Ограбление по-русски, или Удар « божественного молотка» - Валерий Сенин
Шрифт:
Интервал:
Закладка:
Взгляд отца опустился на уровень моего «божественного молотка». С минуту он молча его рассматривал, потом взглянул мне в глаза и сказал:
– Сын, природа-мать подарила тебе то, что она по праву должна была подарить мне, это же не член, это настоящий Моби Дик, ты читал «Моби Дика»?
– Читал, – ответил я, – и это название мне нравится не меньше «божественного молотка».
Отец заинтересовался:
– Что еще за «божественный молоток»?
Я покраснел и проговорил:
– Так его называет моя любимая женщина.
Отец огорченно признался:
– А мои любимые женщины, увидев моего малыша, часто после этого сбегают.
Отец выдвинул ящик стола, достал оттуда фотоаппарат и попросил меня:
– Сын, встань, пожалуйста, на стул, я должен егосфотографировать на память, ведь с тобой мы, скорее всего, больше уже не увидимся.
Я удивился:
– А почему же мы больше не увидимся?
Отец искренне ответил:
– Я не терплю людей, хоть в чем-то меня превосходящих. В психологическом смысле ты, конечно же, моральный урод, Клюквин с другими не работает, но в физическом плане ты великан, а я карлик, и это ощущение может вызвать у меня дискомфорт, а дискомфорт помешает моему делу жизни.
Я полюбопытствовал:
– И чем же вы занимаетесь? Если это не секрет, конечно.
Отец ответил:
– Мне нечего стесняться, я пишу детективы о блистательном сыщике Шерлоке Холмсе и его друге доверчивом докторе Ватсоне, под псевдонимом Конан Дойль, и мои книги очень хорошо покупают во всем мире. Гордись, сын, твой отец – знаменитый писатель, вот только сегодня дописал очередной рассказ с таинственным названием «Пляшущие человечки», мне кажется, что это очень ново и чертовски увлекательно. А ты, сын, читал мои вещи?

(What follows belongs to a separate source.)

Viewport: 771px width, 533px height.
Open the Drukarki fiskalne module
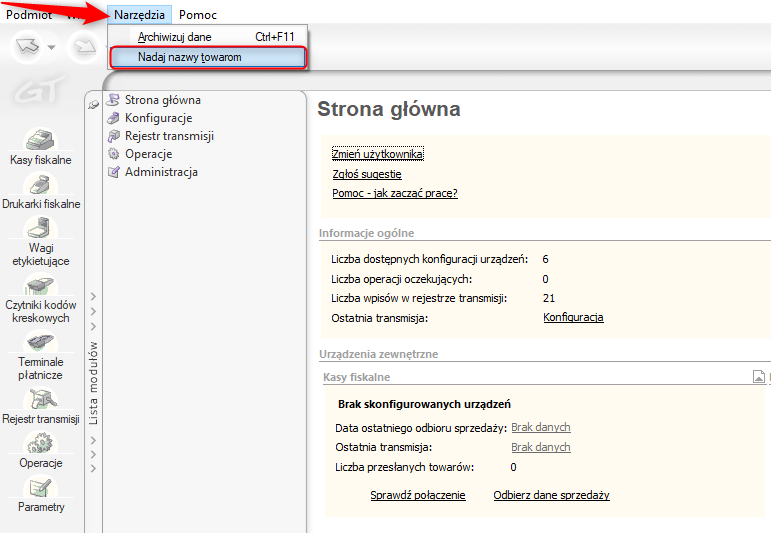pyautogui.click(x=40, y=190)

Взгляд отца был таким серьезным и сосредоточенным, что я не стал иронизировать и честно признался:
– Ну конечно, читал, еще в пятом классе я встретился с твоими героями, и до сих пор они производят на меня яркое впечатление.
Отец кивнул шишковатой головой:
– Теперь ты наверняка уже догадался, что я не имею права останавливаться. Сын, бог дал мне талант, и я должен его раскрыть на полную катушку, что я и делаю – любую свободную минутку я посвящаю священному труду писателя, а это невозможно совместить с воспитанием детей, поэтому я никого из своих двухсот сорока восьми детей не подпускал к себе близко, ведь это может помешать моему подвигу. Сын, встань, пожалуйста, на стул, я должен его сфотографировать.
Я не мог ослушаться великого писателя, поэтому залез на стул, повернулся к отцу передом и постоял минуты три, пока он щелкал фотоаппаратом со вспышкой.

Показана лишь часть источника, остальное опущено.